-- Stored data --
◆ ◆ ◆ ◆ ◆
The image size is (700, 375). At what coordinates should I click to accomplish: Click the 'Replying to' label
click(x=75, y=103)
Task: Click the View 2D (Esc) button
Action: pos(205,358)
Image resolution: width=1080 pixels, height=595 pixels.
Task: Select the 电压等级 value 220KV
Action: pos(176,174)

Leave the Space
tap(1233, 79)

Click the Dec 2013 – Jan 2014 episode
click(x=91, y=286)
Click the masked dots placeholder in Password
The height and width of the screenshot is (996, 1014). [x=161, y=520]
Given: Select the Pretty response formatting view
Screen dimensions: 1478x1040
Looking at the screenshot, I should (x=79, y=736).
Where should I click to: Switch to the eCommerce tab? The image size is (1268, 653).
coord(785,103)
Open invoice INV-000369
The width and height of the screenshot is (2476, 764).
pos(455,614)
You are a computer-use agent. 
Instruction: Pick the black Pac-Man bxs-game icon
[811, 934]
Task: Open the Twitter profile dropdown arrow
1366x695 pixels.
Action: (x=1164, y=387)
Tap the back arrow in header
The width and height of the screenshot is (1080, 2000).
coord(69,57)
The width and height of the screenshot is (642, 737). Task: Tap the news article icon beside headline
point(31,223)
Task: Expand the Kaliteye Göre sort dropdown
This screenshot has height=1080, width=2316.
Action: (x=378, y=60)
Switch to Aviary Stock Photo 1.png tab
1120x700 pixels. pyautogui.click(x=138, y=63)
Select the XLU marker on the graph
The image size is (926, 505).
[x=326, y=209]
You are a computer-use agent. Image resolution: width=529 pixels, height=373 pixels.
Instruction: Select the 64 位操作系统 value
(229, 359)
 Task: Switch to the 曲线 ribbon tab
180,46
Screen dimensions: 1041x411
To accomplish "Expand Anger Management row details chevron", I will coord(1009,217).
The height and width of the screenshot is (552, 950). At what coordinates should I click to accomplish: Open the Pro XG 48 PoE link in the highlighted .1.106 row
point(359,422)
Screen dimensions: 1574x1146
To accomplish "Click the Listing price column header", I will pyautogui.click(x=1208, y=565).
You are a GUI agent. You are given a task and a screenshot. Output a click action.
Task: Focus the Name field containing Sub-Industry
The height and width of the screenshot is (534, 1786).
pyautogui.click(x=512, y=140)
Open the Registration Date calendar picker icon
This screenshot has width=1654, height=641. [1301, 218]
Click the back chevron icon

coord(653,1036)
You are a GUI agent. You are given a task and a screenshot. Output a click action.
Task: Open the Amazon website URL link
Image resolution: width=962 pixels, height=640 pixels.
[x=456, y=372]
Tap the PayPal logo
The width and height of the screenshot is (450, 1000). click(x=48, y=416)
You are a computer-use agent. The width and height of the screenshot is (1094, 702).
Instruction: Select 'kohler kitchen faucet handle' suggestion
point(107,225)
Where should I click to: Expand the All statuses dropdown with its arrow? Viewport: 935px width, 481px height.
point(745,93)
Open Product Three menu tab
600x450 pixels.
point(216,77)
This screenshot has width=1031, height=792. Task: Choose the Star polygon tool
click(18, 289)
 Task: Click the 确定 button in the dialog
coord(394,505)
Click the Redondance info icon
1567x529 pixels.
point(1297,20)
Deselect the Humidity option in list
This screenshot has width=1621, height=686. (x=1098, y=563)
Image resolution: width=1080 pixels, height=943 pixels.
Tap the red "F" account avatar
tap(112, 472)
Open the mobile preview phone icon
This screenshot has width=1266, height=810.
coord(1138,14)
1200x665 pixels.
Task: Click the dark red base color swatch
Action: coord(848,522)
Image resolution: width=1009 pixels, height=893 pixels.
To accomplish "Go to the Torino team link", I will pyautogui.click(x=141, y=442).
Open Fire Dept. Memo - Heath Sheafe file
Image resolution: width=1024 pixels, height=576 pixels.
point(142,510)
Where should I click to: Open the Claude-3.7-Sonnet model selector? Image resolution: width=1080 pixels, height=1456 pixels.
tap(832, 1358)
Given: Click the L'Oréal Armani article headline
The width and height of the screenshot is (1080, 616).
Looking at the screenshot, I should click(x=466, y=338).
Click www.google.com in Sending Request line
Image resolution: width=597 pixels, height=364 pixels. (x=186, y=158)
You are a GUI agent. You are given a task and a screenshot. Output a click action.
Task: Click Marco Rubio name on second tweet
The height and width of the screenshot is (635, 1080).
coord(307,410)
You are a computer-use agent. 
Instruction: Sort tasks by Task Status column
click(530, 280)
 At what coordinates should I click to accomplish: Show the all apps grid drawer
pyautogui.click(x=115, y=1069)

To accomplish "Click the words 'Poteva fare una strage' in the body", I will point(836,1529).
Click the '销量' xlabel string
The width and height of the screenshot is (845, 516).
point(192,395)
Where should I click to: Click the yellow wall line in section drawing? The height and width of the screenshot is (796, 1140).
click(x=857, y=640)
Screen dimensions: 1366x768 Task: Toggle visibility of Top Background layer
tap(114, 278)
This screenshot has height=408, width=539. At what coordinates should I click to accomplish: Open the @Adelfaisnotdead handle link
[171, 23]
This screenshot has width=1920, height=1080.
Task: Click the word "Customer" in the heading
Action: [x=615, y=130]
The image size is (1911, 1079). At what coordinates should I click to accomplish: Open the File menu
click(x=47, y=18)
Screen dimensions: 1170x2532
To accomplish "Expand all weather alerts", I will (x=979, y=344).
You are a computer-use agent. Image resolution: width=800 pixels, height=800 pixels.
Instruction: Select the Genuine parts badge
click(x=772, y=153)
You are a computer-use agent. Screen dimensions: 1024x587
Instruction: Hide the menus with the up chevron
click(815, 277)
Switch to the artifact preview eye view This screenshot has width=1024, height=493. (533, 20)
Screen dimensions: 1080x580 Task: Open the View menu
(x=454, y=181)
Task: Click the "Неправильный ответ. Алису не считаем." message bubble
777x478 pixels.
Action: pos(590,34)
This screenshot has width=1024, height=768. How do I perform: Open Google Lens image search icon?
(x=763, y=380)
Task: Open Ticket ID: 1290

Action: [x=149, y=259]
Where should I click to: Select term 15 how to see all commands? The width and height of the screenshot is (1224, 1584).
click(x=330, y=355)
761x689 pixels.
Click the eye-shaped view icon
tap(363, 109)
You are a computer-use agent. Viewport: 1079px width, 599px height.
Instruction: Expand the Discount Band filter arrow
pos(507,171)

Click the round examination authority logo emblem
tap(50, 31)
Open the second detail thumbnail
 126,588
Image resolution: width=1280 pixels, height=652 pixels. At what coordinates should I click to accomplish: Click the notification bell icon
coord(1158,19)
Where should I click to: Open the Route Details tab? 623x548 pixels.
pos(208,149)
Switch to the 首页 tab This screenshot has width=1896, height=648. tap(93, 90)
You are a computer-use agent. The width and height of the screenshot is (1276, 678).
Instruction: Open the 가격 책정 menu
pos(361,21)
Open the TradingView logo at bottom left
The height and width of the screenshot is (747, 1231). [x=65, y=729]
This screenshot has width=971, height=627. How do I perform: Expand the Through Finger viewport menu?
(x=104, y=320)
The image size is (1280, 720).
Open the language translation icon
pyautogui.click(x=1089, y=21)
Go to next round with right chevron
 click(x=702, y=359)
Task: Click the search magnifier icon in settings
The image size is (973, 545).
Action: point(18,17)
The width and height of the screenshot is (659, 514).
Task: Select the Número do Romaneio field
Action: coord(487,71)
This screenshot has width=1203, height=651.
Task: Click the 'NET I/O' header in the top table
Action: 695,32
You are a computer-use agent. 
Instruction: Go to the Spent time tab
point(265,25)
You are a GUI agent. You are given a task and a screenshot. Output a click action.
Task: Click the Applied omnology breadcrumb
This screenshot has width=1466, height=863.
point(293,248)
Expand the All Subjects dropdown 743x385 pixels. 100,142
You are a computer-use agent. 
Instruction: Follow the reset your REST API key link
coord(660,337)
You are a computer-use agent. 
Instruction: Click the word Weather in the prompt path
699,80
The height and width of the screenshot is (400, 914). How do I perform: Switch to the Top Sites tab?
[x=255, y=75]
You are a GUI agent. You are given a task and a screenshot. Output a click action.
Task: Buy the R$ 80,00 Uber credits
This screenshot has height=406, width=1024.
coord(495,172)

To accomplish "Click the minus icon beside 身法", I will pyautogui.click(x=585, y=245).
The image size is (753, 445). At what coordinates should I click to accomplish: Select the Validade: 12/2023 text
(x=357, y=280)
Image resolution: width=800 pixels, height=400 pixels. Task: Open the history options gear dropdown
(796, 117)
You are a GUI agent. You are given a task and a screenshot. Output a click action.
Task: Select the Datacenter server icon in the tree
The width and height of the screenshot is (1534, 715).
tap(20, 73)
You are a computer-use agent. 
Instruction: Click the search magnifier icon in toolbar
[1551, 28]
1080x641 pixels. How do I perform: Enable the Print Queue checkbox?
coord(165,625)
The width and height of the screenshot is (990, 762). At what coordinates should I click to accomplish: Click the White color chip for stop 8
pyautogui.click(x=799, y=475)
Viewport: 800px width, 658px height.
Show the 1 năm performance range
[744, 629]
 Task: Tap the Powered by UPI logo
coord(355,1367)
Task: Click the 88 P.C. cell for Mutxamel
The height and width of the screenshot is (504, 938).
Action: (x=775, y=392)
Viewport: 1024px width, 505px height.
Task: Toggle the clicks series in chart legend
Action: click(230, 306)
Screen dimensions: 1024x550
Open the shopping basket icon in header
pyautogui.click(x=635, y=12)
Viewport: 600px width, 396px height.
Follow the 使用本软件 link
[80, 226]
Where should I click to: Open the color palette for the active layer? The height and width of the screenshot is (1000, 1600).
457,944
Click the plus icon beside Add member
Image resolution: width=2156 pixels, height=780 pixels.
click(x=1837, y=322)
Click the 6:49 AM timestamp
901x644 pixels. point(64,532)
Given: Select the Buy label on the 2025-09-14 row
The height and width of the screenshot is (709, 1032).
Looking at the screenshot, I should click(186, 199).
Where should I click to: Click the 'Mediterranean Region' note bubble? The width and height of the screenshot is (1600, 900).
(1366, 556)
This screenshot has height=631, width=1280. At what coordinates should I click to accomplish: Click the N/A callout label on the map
◆ ◆ ◆ ◆ ◆
-- Assigned task --
Output the lines above between the one holding "This screenshot has width=1466, height=863." and the one holding "Task: Select the Datacenter", inclusive, with nothing before or after them.

-- Solution for this task --
This screenshot has width=1466, height=863.
point(293,248)
Expand the All Subjects dropdown 743x385 pixels. 100,142
You are a computer-use agent. 
Instruction: Follow the reset your REST API key link
coord(660,337)
You are a computer-use agent. 
Instruction: Click the word Weather in the prompt path
699,80
The height and width of the screenshot is (400, 914). How do I perform: Switch to the Top Sites tab?
[x=255, y=75]
You are a GUI agent. You are given a task and a screenshot. Output a click action.
Task: Buy the R$ 80,00 Uber credits
This screenshot has height=406, width=1024.
coord(495,172)

To accomplish "Click the minus icon beside 身法", I will pyautogui.click(x=585, y=245).
The image size is (753, 445). At what coordinates should I click to accomplish: Select the Validade: 12/2023 text
(x=357, y=280)
Image resolution: width=800 pixels, height=400 pixels. Task: Open the history options gear dropdown
(796, 117)
You are a GUI agent. You are given a task and a screenshot. Output a click action.
Task: Select the Datacenter server icon in the tree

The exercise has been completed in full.